The deadline for people to apply to become the city's next top executive was 5 p.m. Friday. The city's management search firm gathered the submitted applications Monday morning and reported that 25 people had met the deadline. Names of the applicants were not released.
"We're very fortunate that we've had a lot of interest in the job," said Mayor Mike Amyx. "But I expected that. Lawrence is a great community, and I think there are a lot of people who would like to be our city manager. I think it shows that we're a strong city."
City commissioners are scheduled to conduct an executive session Sept. 7 with members of Bennett Yarger Associates, the city's Massachusetts-based consulting firm. Commissioners may narrow the list of applicants to five or six finalists at that meeting.
Interviews with the finalists - which commissioners have said would likely take place in person and in Lawrence - could be conducted in the third or fourth week of September. Amyx said he then hoped the commission would be in a position to make a job offer in the first week of October.
City Commissioner Sue Hack said she was pleased with the interest the job opening had created.
"I think there has been a lot of interest in the job and in the community," Hack said. "It has its challenges, but if you are brave enough to be a city manager, you know that there are going to be challenges. That is probably why you go into the profession."
Commissioners have been seeking a new city manager since Mike Wildgen was asked by a majority of commissioners to resign in early March following concerns the city had not done an adequate job planning for growth and maintaining infrastructure. Wildgen had been the city's top non-elected official for 16 years.

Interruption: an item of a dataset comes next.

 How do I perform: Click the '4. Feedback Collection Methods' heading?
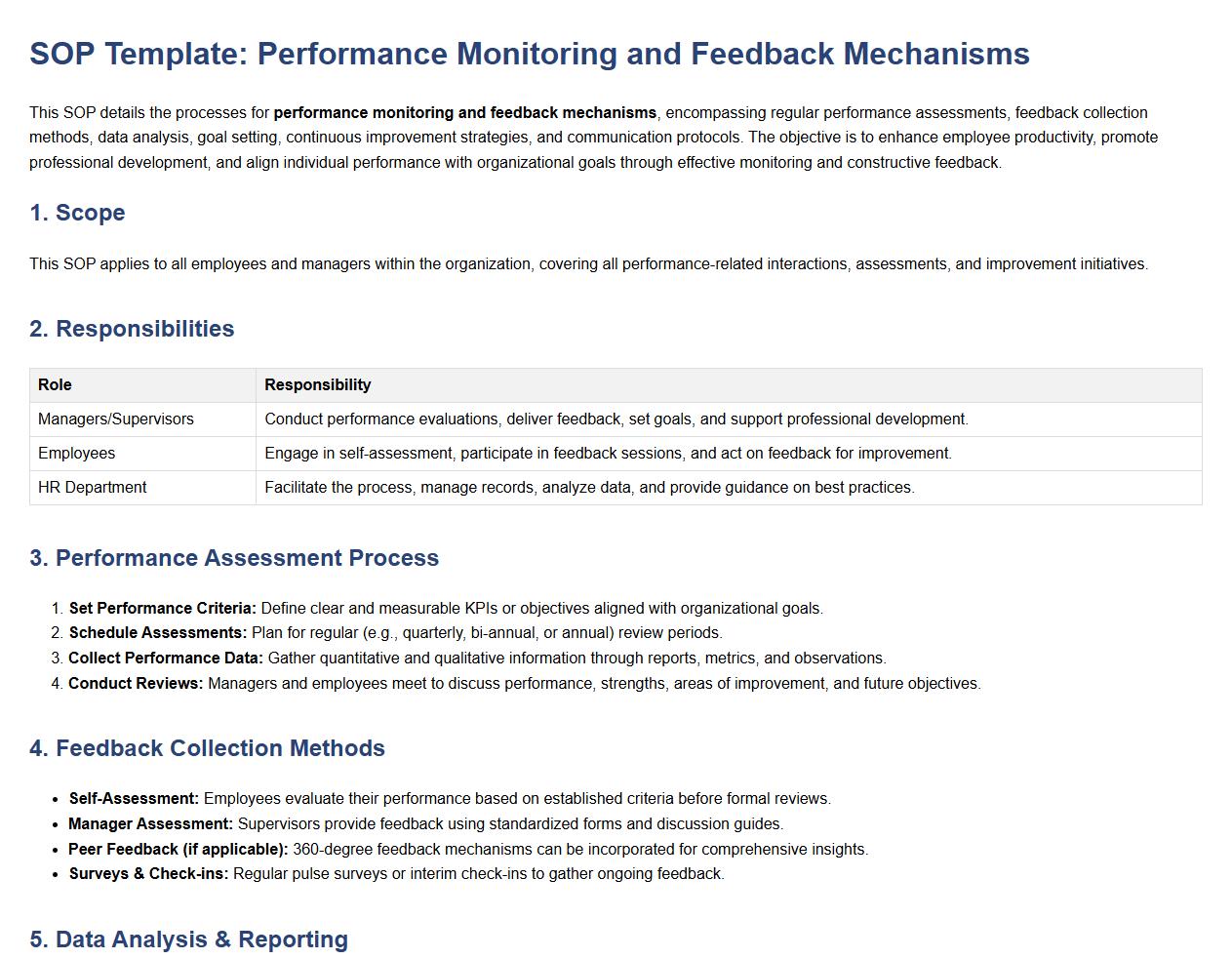click(207, 748)
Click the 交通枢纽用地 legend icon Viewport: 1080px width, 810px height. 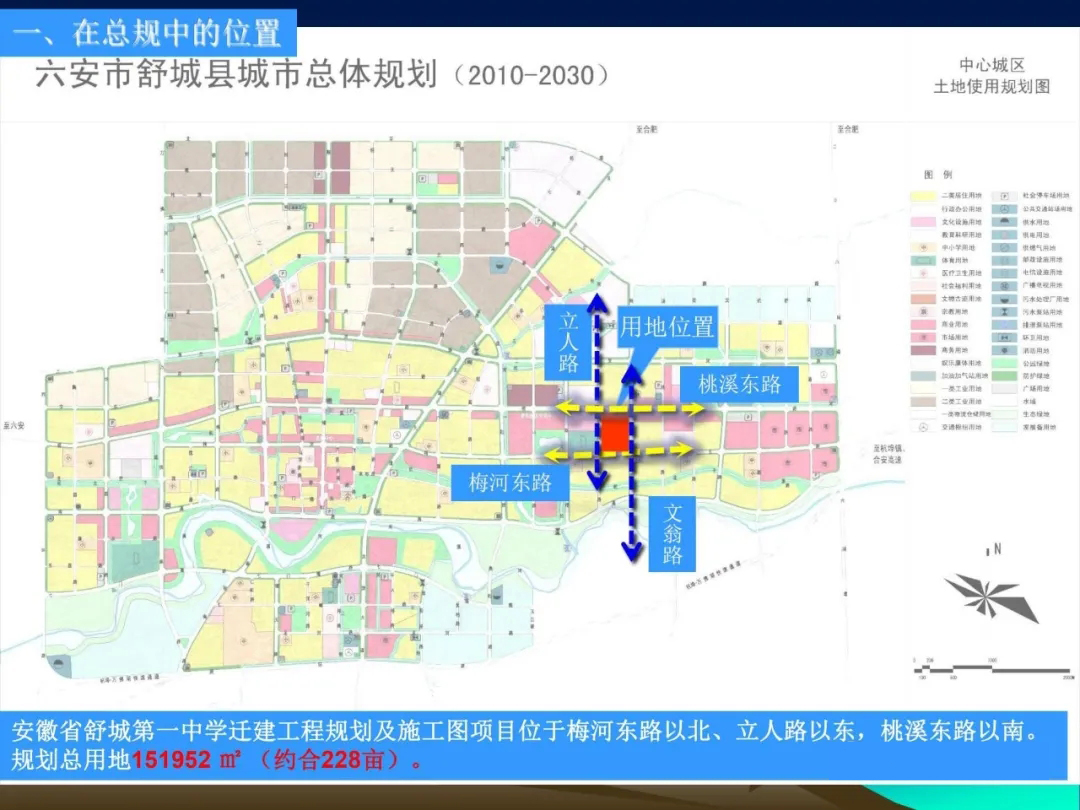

Assistant City Manager David Corliss is the interim city manager. Corliss - who joined the city in 1990 and also runs the city's legal services department - confirmed Monday he was among those who applied to become the new city manager.
The city manager search has delayed the filling of two other top-level city positions. City commissioners have said they wanted to wait until a new city manager was hired before they filled the positions of planning director and director of utilities. The planning director position has been vacant since Linda Finger resigned at the beginning of the year. The utility position, which oversees the city's water and sewer operations, has been vacant since September when Roger Coffey retired. Both the planning and utility posts are being filled by staff members on an interim basis.